Further suffering is signaled by huge federal cuts pending to Medicare. Medicare pays for roughly a tenth of all nursing-home patients, following hospitals stays. Its payments are higher given that post-hospitalization care is more acute. It has long been understood that Medicare payments, along with private-paying patients, cross-subsidize the failure of state governments like Washington's to pay Medicaid costs.

Yet Washington's severe Medicaid cuts may simply foreshadow things to come. Buried in a 439-page federal rule change is the decision to slash Medicare rates effective October 2010. If Congress fails to block this, and the cut is compounded by Medicare cuts in pending health-care-reform legislation, Washington's nursing homes would see daily Medicare payment rates drop by more than 9 percent — an estimated $34.24 per patient.

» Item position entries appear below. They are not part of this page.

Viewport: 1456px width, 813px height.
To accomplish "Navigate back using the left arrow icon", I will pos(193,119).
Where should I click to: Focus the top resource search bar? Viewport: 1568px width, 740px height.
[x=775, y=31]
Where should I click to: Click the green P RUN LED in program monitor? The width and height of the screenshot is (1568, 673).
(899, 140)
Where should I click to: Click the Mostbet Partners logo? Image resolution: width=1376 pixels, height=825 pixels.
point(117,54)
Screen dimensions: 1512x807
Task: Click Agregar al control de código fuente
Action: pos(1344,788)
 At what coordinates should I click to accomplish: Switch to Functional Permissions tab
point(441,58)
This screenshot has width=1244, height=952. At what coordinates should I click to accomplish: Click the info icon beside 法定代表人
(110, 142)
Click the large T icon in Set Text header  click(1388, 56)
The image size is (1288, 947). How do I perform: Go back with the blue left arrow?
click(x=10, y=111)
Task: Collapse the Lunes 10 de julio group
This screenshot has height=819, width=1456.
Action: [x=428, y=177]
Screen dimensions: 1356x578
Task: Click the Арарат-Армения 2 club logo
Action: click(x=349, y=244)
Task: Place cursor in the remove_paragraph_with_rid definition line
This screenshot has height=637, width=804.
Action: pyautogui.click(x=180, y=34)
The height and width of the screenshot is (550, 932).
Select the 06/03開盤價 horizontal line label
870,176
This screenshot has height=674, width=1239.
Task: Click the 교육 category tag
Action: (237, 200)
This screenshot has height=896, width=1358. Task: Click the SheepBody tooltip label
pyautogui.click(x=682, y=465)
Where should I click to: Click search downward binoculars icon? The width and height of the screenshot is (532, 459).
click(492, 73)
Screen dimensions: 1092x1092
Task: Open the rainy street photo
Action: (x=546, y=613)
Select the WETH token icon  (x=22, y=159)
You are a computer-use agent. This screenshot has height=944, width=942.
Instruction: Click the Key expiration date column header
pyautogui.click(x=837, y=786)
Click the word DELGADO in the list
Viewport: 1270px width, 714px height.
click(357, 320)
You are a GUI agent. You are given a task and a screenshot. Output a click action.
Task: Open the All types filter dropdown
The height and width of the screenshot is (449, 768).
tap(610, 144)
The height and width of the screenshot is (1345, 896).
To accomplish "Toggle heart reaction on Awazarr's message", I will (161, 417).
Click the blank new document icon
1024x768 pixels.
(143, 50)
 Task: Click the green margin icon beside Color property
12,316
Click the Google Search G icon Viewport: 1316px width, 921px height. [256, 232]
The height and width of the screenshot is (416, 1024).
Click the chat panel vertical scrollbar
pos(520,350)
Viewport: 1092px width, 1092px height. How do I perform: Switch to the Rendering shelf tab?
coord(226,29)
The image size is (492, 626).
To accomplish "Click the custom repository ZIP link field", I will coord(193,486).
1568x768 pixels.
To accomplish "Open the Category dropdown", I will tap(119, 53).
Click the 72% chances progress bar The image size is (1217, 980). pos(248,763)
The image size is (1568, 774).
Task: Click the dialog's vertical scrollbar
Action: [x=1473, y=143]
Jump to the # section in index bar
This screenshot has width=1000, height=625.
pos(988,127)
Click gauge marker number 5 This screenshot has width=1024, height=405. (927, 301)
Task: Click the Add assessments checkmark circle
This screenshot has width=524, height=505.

Unfortunately, this very real threat to the elderly and those with severe disabilities has been lost in the manufactured hysteria over "death panels" and other non-issues.

While hospitals agreed to Medicare cuts in health-care reform assuming they'll make more if all patients are insured, nursing homes, which see little private insurance with over two-thirds of patients on Medicaid, would have no such reprieve.

If Congress allows this to occur, the last thread of the safety net for Washington's most vulnerable will unravel. And Mike Walsh will have fought to live an honorable life — only to see government's neglect force unendurable hardship at the special facility he once dreamed of running.

State Rep. Brendan W. Williams, D-Olympia, represents the 22nd Legislative District.